**** Quoted passage ****
A.L. Yanov proposed this plan, in succession, to Boris Yeltsin, Vladimir Lukin (currently Russia’s ombudsman), Anatoly Sobchak (then Mayor of St. Petersburg and an influential statesman), Gorbachev’s economics advisor Stanislav Shatalin, Academician Velikhov, some other VIPs. According to Yanov, all of these individuals showed some initial enthusiasm for the plan but then grew distinctly chilly, and Mikhail Gorbachev even grumbled: “Come on, it only wanted to have some Varangians here.”

It would appear that political reason or instinct prompted these personalities that the people (not just Anpilov, Makashov, etc.) would never forgive them if they permitted Russia’s lawfully and democratically elected highest authorities to be controlled by a supervisory committee ­ a sort of external administration. Back in 1991 the Russian people had refused to accept and obey even a homegrown junta in the shape of the GKChP that had then mounted an antidemocratic coup. The arrival of a foreign GKChP would inevitably cause a political upheaval incomparably more earth-shattering than the anti-putschist movement of August 1991, that much was absolutely clear to any politician or political scientist not blinded by acute Russophobia.
****
**To do**.
**a.** Do these statements agree with the passage on Yanov's plan? (i) Gorbachev reacted to the plan with a remark about Varangians. (ii) The people Yanov approached stayed enthusiastic about the plan throughout. (iii) In 1991 the Russian people accepted the GKChP. For each, answer yes or no and quote the deciding words.
**b.** What comes next in the passage on Yanov's plan? Write the part that follows its final sentence.
**** Input data ****
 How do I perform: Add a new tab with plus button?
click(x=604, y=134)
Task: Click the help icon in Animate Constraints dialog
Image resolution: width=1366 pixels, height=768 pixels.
****
**Answers to this exercise**.
**a.**
(i) Yes: "Mikhail Gorbachev even grumbled: “Come on, it only wanted to have some Varangians here.”"
(ii) No: "showed some initial enthusiasm for the plan but then grew distinctly chilly"
(iii) No: "Back in 1991 the Russian people had refused to accept and obey even a homegrown junta in the shape of the GKChP"

**b.**
However, A.L.Yanov tirelessly kept pushing his plan, which would apparently push himself to a highly prominent position on the supervisory committee he proposed. In 1997 I became a witness to yet another of his attempts. The leadership of the Moskovskie Novosti concern organized a conference where the principal figures were A.L. Yanov, representing himself, and Yeltsin’s aide Sergei Yastrzhembsky representing Russia’s ruling circles (I was there to grind my own axe, which has little to do with the present subject).

Yanov made a speech outlining his plan, which was obviously well familiar to Yastrzhembsky. The representative of the powers that be was obviously bored during that speech; having heard it out, he briefly explained to the professor why the proposed supervisory committee, far from being useful, would do untold political harm in a situation where the country was split even without such dubious ventures. An external supervisory committee like the one Yanov proposed would provoke an even deeper split between the opponents of the Yeltsin regime (let us recall that about a third of the electorate then voted communist) and those who felt ever more comfortable and affluent under it.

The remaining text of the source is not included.